As medidas anunciadas até agora pelo governo com o objetivo de socorrer financeiramente a população mais desassistida, como os trabalhadores informais e os idosos, estão na direção correta?

Gostei da palavra que você usou: “anunciadas”. Estou cansado de ver números mirabolantes que são anunciados a todo momento. Quero ver resultado, quero ver a coisa acontecer. Não estou vendo.

Qual a principal lição que podemos tirar disso tudo?

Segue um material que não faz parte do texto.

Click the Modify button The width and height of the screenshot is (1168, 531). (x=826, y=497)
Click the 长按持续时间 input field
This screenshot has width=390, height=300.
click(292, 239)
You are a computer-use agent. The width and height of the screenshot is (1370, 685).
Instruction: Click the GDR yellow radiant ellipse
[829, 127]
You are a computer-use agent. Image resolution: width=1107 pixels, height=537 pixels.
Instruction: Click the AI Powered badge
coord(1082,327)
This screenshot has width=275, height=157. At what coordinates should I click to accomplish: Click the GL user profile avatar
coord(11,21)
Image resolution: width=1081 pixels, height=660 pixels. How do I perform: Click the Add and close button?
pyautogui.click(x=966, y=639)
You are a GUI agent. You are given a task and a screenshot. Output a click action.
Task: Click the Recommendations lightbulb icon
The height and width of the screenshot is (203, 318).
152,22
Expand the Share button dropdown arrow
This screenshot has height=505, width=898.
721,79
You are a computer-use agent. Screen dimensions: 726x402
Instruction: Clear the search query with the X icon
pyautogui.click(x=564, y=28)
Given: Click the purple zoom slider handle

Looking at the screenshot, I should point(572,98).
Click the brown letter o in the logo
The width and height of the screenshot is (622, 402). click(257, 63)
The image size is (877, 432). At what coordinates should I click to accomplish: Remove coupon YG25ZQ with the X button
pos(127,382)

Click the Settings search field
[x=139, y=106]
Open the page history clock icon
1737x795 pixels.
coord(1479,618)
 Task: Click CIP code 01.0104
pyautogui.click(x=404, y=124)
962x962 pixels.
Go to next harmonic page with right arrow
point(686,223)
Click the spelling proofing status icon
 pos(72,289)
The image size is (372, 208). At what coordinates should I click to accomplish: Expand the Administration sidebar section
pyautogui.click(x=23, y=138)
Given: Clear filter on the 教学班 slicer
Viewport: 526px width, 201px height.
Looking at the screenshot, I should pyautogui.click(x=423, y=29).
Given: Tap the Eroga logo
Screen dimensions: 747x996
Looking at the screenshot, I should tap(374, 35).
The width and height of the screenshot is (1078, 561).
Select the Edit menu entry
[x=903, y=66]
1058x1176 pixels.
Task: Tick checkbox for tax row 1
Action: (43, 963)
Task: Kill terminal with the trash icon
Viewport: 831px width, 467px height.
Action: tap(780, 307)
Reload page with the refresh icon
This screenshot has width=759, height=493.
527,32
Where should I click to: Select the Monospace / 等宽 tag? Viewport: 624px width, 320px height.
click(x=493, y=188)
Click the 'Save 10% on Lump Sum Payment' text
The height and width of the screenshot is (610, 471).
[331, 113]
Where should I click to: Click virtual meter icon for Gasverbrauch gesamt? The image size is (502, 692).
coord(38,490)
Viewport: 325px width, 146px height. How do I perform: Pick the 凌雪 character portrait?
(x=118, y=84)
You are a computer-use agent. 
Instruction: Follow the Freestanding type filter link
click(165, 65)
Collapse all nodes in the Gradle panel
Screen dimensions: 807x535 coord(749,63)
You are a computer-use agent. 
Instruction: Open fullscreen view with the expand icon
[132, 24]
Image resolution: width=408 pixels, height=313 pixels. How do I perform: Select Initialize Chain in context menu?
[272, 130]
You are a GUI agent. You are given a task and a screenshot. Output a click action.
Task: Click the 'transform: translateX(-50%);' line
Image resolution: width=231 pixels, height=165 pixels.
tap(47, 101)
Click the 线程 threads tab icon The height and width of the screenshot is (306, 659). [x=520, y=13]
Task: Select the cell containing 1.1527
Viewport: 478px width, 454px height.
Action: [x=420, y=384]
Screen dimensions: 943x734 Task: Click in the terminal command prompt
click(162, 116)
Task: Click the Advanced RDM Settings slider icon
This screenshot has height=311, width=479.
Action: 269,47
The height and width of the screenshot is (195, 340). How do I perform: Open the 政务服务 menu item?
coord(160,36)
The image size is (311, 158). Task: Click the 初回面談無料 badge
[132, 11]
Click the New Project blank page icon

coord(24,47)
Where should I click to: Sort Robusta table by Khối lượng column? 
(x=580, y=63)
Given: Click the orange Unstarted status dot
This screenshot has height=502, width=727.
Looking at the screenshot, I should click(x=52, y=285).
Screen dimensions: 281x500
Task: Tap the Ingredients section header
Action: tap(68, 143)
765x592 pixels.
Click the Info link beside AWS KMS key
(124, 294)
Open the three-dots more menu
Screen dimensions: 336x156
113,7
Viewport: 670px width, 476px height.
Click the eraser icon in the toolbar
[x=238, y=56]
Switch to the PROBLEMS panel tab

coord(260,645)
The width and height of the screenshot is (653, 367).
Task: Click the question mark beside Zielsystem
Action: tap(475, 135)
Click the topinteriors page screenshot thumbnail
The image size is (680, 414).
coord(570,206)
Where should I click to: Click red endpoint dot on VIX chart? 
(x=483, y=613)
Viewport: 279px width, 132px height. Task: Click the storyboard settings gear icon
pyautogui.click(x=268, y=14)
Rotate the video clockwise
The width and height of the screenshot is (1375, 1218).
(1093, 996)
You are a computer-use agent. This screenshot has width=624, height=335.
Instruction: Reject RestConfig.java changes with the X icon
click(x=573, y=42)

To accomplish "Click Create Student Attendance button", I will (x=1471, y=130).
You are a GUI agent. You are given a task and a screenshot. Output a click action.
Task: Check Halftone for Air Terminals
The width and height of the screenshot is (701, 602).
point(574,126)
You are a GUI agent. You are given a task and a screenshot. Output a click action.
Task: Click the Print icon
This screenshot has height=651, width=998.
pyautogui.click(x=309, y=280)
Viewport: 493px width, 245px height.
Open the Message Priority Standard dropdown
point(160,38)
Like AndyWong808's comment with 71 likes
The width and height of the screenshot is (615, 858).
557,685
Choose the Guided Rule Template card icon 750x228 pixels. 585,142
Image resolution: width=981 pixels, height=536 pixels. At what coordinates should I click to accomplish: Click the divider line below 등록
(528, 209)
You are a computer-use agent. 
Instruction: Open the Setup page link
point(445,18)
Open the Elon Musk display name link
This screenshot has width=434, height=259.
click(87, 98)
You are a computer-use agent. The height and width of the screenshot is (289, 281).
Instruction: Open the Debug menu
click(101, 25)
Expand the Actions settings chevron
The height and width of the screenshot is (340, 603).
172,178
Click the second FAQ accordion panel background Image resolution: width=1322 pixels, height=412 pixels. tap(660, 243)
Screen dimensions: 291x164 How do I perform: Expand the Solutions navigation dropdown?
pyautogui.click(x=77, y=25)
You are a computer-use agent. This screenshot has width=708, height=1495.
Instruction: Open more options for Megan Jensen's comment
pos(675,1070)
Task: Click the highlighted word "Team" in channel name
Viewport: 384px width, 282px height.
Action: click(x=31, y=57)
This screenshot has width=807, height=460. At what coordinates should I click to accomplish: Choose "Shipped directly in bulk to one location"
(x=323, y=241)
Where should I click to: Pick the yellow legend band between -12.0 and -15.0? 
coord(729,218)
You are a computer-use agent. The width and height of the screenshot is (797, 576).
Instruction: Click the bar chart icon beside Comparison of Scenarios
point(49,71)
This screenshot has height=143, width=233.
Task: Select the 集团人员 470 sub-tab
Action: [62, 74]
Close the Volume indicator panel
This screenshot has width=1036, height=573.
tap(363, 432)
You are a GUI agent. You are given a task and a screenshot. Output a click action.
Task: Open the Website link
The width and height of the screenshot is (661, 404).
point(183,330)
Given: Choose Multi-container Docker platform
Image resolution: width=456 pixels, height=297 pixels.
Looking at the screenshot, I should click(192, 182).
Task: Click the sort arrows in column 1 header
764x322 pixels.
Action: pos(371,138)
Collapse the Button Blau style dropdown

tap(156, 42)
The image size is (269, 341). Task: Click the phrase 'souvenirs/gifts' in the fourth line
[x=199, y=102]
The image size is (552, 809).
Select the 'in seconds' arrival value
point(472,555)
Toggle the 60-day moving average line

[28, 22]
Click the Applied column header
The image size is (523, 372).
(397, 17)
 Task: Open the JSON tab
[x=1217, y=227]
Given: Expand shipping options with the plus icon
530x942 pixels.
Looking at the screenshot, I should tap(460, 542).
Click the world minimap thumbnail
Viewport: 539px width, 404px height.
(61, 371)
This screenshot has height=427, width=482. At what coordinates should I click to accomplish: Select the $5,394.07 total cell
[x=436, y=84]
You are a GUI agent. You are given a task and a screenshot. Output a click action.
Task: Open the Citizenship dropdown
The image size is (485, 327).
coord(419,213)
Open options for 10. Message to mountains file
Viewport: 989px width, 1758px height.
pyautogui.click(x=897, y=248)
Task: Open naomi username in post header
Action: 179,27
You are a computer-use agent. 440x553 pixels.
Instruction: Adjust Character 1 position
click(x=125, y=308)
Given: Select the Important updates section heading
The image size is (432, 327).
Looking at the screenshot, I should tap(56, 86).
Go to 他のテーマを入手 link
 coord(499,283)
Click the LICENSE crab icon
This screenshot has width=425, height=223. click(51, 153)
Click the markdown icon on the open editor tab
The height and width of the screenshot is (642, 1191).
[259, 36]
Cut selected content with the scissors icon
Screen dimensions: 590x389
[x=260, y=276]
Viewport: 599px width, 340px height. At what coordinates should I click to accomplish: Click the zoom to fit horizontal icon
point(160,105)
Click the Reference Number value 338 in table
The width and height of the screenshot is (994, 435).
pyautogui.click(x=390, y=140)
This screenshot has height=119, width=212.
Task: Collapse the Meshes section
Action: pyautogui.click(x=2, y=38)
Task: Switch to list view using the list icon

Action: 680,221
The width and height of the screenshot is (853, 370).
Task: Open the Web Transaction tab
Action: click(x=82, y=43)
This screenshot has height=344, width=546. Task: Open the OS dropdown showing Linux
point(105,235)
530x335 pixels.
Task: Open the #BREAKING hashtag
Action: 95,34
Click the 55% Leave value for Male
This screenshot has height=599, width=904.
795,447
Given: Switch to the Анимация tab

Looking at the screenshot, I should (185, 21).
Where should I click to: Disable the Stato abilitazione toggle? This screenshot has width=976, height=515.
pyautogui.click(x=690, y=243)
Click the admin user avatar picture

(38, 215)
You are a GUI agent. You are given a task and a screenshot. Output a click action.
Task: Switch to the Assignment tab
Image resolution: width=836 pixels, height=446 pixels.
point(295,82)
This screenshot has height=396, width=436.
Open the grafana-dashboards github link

Que a qualidade da liderança faz toda a diferença num momento como este. E também a capacidade de ação rápida. Veja o que aconteceu na Itália. Eles tentaram lidar com o problema como se não fosse acontecer com eles e perderam o controle da situação. Para o Brasil, a grande mensagem é: a desigualdade nos fragiliza enormemente como nação, todos nós, e não só os desfavorecidos. Toda a sociedade se torna frágil por causa da profunda e secular desigualdade que prevalece na vida brasileira. Se fôssemos um país mais equilibrado, mais equânime, teríamos condições de atravessar esta crise de uma maneira muito mais consistente.